Microarray analysis of retinoid-dependent gene activity during rat embryogenesis: increased collagen fibril production in a model of retinoid insufficiency.

Retinoic acid (RA) is an essential mediator of embryogenesis. Some, but not all, of its targets have been identified. We previously developed a rat model of gestational retinoid deficiency (RAD; Power et al. [1999] Dev. Dyn. 216:469-480) and generated embryos with developmental impairments that closely resemble genetic and dietary models of retinoid insufficiency. Here, we used microarray analysis and expression profiling to identify 88 transcripts whose abundance was altered under conditions of retinoid insufficiency, as compared with normal embryos. Among these, the induction by RAD of genes involved in collagen I synthesis (COL1A1, IA2 and VA2, prolyl-4-hydroxylase-alpha1) and protein galactosylation (galactokinase, ABO galactosyltransferase, UDP-galactose transporter-related protein) was especially noteworthy because extracellular matrix regulates many developmental events.
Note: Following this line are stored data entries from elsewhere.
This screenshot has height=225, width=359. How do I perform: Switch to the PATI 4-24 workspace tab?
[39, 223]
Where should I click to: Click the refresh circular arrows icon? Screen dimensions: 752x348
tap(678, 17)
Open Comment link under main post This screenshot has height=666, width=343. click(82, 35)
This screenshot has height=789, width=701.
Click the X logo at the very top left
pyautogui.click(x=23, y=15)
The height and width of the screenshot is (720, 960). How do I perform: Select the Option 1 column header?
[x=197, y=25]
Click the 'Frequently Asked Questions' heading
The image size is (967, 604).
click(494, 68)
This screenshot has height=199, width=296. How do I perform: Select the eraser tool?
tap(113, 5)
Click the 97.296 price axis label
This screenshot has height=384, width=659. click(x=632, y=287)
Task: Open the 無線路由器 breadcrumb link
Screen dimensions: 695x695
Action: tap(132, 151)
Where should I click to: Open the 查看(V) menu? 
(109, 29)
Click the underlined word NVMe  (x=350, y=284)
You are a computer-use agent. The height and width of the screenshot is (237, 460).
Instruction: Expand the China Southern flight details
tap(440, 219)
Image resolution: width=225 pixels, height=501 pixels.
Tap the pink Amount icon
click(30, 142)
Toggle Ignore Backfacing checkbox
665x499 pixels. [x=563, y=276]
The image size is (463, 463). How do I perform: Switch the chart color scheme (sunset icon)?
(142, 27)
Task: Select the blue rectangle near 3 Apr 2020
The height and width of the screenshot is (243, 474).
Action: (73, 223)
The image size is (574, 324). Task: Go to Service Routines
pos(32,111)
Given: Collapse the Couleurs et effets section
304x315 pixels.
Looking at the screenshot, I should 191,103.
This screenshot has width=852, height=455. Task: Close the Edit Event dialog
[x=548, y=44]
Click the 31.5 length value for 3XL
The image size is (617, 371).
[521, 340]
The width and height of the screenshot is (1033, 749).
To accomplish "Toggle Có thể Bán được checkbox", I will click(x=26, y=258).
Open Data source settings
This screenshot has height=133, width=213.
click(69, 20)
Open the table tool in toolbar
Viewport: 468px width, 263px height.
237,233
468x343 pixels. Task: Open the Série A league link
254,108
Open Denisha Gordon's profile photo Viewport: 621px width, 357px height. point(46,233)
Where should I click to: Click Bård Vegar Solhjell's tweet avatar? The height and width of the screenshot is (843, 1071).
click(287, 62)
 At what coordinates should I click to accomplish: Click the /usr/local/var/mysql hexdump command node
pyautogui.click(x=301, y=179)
We also identified several genes involved with stress responses (cathepsin H, UBC2E, IGFBP3, smoothelin). Real-time polymerase chain reaction analysis of selected candidates revealed excellent agreement with the array findings. Further validation came from the demonstration that these genes were similarly dysregulated in two genetic models of retinoid insufficiency, the retinol binding protein null-mutant embryo and the Raldh2 null-mutant embryo. In situ hybridization of RAD embryos found increased collagen IA1 and IGFBP3 mRNA within the connective mesenchyme and vasculature, respectively, and a failure to repress the growth factor midkine within the RAD neural tube. Many of the identified genes were not known previously to respond to retinoid status and will provide new insights to retinoid roles and to the consequences of retinoid insufficiency.[1]